#### Text segment

'''

CHRISTOPHER STEVENS: This show was an obnoxious spectacle of humiliation. Shame on ITV… and the sneering liberals revelling in human misery
Human bear-baiting – that’s how The Jeremy Kyle Show was described, not by a TV reviewer but by a district court judge.
In 2007, two years after the ITV morning show first aired, Judge Alan Berg heard the trial of a man aged 45 who head- butted his lodger after learning on the show that his wife was having an affair with him.
‘This type of incident is exactly what the producers want,’ said the judge. ‘These self-righteous individuals should be in the dock with you. They pretend there is some virtue in putting out a show like this.’
Incredibly, Kyle’s obnoxious spectacle of humiliation continued to screen for the next 12 years. It was not axed until 2019, when 63-year-old Steve Dymond, of Portsmouth, died from an overdose, a week after appearing on the show.
Mr Dymond wanted to prove to a former partner that he had not been unfaithful to her.
Human bear-baiting – that’s how The Jeremy Kyle Show was described, not by a TV reviewer but by a district court judge
Instead, he was held up to ridicule in front of millions.
Now a two-part Channel 4 documentary on Sunday and Monday is to expose the machinations of researchers and producers on the show, accused of rounding up guests and then stoking resentments and jealousies to the point of explosion.
The investigation includes behind-the-scenes footage as well as interviews with people who say their lives were wrecked by the show. But just as guilty were the snobbish Left-wing media commentators who relished the sight of desperate, unhappy people being goaded into fits of rage.

'''

Answer these questions using the article on The Jeremy Kyle Show.
1. Who was the judge who heard the 2007 trial?
2. In what year was the show axed?
3. Which channel is showing the two-part documentary?
The rows that follow come from a separate source and are not drawn from the article.

#### Extracted information
'''

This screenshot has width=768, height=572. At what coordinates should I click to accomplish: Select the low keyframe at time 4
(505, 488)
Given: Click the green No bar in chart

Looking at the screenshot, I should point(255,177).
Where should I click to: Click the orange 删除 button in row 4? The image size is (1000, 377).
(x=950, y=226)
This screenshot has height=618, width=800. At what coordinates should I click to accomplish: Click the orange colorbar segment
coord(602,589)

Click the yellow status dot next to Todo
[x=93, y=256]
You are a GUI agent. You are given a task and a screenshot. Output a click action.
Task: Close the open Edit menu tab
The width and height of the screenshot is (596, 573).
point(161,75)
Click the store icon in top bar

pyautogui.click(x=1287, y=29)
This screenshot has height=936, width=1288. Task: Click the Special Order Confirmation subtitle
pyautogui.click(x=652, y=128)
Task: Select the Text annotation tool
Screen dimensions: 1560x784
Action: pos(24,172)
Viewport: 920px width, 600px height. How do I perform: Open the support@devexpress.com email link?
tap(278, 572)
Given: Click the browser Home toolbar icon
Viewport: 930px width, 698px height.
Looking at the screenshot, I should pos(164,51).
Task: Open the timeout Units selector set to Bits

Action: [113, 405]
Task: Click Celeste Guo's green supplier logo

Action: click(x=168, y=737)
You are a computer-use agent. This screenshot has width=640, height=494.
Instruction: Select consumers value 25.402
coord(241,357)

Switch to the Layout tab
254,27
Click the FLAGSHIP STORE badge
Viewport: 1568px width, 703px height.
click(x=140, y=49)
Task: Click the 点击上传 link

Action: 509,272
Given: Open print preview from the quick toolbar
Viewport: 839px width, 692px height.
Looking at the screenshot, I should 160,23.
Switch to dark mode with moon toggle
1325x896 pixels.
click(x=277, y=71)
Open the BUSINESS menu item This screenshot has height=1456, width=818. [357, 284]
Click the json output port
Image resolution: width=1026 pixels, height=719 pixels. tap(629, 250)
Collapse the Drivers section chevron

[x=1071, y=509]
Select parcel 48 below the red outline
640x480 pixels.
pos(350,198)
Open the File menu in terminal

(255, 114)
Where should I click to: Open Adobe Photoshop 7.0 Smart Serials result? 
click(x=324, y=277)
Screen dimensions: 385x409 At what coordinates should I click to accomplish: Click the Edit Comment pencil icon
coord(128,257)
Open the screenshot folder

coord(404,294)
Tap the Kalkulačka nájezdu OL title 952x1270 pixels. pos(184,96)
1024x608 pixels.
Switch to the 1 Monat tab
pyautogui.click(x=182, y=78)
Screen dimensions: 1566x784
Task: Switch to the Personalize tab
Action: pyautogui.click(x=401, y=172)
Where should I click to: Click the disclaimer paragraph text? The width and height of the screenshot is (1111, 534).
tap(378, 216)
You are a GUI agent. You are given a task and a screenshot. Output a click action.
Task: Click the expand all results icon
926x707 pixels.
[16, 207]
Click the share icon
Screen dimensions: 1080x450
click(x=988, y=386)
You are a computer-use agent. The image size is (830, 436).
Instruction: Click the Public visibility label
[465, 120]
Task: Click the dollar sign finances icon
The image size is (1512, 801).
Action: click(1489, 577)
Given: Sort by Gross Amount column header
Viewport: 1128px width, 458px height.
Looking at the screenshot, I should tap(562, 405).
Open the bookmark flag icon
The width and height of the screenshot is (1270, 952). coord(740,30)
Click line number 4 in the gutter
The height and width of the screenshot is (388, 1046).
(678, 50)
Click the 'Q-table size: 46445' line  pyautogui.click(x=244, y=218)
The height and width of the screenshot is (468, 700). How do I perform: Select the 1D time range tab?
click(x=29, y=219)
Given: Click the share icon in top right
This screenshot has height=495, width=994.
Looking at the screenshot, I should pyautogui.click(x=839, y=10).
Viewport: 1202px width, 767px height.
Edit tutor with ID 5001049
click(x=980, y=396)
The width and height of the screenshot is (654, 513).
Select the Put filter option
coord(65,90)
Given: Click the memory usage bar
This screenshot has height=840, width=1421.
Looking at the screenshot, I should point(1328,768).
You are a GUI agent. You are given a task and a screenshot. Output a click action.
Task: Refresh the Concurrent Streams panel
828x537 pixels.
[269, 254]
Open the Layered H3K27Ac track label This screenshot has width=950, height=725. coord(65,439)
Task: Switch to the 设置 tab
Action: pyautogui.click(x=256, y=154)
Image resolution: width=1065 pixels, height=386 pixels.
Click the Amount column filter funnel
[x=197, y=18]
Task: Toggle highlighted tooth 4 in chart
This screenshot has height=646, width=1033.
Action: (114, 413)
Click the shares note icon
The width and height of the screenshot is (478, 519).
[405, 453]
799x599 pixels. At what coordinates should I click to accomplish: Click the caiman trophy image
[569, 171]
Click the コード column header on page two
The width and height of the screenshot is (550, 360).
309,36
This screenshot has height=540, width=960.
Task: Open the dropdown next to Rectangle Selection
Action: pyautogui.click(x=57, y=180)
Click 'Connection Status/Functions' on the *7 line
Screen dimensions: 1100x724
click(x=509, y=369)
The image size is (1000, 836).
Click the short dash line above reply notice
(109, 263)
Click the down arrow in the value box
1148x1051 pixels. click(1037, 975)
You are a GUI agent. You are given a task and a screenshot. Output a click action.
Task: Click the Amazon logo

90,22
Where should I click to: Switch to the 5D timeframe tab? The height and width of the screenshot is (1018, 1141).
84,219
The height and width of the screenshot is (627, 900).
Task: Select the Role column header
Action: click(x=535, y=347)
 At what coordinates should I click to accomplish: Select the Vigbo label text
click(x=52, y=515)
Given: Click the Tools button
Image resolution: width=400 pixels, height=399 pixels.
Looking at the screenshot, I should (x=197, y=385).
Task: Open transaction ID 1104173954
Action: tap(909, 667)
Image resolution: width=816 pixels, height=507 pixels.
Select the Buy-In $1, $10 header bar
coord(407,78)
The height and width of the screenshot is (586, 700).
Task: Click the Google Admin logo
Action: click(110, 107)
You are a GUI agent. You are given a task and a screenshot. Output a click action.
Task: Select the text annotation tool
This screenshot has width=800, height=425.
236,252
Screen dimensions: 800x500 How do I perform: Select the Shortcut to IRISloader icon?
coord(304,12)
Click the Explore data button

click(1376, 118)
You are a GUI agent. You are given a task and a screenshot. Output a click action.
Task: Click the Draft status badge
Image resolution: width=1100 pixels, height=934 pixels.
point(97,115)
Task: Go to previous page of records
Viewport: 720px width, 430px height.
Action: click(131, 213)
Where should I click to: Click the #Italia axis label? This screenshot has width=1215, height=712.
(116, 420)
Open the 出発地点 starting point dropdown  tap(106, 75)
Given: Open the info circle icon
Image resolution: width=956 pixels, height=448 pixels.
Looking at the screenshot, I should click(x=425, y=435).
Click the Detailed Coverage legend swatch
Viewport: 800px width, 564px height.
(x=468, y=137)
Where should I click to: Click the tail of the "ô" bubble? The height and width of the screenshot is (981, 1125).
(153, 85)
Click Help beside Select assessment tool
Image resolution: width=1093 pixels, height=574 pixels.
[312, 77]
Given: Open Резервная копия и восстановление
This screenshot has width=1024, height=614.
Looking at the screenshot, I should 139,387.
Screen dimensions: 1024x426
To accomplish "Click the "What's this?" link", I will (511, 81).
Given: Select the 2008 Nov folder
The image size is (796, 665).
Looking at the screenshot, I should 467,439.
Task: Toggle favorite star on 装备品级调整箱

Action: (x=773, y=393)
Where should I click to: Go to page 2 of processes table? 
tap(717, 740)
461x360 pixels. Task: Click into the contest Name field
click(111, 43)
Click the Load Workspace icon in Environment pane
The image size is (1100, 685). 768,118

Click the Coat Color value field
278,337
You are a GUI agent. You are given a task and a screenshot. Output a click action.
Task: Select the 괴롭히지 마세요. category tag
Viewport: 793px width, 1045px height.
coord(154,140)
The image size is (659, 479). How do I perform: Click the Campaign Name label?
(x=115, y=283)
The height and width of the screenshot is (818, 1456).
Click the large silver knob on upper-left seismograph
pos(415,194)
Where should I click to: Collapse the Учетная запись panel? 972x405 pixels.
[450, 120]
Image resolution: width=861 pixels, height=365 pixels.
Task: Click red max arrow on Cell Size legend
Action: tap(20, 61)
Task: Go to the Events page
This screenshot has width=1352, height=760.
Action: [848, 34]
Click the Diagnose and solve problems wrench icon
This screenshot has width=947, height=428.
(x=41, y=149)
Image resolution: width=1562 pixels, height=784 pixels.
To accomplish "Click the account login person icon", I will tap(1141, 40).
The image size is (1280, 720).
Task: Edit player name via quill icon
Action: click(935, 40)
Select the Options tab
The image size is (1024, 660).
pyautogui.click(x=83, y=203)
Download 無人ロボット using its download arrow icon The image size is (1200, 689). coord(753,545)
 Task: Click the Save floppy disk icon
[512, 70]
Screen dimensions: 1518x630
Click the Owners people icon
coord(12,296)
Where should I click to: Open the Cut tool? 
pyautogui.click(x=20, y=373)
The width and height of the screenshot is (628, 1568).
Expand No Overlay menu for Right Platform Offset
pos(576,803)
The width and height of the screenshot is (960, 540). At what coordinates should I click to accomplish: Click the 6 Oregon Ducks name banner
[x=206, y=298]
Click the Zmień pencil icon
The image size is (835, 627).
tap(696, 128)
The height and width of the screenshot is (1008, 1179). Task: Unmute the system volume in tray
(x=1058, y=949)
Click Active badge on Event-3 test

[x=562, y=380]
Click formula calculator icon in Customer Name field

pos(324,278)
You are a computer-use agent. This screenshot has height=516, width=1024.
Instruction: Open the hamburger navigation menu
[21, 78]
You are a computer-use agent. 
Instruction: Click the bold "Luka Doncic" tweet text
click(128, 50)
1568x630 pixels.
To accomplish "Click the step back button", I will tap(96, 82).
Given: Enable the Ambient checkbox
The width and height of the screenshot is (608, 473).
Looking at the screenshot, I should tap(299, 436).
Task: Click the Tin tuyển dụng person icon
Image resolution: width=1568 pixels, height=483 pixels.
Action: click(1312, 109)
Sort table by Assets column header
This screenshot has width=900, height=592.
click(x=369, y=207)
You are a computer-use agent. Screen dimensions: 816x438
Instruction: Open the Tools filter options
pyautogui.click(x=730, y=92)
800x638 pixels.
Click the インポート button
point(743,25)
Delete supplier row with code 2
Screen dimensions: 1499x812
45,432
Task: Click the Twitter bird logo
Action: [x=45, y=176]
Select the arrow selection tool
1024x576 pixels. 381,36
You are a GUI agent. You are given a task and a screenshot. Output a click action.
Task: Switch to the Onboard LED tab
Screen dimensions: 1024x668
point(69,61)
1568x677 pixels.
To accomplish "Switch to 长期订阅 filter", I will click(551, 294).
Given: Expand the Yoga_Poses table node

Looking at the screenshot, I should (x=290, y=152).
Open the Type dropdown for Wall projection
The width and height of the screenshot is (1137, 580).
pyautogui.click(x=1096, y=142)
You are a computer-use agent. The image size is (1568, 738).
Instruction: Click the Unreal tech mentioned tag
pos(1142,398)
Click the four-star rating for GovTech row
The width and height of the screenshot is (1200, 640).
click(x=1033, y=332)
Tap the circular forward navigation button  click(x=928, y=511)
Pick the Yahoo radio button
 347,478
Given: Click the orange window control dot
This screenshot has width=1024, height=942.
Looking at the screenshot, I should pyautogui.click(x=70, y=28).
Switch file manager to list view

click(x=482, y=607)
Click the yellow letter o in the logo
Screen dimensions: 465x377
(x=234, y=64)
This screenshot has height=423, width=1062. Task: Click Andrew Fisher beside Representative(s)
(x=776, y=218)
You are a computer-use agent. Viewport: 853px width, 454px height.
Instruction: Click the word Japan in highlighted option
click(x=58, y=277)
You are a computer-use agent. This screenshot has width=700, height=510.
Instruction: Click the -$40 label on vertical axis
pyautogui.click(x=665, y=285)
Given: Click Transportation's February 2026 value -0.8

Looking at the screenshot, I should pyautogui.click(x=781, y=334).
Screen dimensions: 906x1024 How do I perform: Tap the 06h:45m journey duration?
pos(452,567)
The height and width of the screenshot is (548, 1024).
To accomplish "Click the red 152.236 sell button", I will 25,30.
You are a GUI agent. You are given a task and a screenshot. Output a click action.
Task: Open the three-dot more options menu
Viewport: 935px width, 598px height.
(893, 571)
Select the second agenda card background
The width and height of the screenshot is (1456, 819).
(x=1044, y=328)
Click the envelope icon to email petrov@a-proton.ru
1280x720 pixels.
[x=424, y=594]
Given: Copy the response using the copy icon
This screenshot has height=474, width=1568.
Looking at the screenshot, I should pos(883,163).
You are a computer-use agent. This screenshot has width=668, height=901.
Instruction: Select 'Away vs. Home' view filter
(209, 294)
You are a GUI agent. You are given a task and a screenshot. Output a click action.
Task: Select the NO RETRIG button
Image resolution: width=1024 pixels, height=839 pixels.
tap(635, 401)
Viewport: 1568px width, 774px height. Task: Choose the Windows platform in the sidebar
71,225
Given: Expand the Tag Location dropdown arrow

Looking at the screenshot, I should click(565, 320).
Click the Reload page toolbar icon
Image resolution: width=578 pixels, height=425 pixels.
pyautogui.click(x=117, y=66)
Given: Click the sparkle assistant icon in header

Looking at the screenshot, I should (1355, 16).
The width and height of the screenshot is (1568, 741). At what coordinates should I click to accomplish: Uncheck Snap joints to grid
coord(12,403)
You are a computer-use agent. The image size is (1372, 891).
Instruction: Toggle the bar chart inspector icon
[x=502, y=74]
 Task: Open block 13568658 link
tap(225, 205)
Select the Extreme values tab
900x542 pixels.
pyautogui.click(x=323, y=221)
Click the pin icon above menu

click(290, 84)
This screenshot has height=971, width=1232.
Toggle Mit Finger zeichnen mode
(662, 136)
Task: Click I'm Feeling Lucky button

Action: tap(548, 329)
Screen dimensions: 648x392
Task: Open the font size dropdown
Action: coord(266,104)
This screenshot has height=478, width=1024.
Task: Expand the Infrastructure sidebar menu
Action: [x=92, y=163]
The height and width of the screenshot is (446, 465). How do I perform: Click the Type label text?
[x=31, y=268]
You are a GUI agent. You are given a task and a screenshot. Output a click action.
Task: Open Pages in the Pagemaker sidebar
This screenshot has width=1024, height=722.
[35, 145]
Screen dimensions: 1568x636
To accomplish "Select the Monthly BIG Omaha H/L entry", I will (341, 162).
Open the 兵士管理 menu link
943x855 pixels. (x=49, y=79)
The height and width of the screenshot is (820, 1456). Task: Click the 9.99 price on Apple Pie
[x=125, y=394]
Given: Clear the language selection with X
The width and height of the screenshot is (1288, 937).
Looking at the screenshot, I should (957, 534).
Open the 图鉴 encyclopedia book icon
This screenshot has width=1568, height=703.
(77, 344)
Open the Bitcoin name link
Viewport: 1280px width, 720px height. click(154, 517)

'''

#### Reply to the exercise
1. Judge Alan Berg
2. 2019
3. Channel 4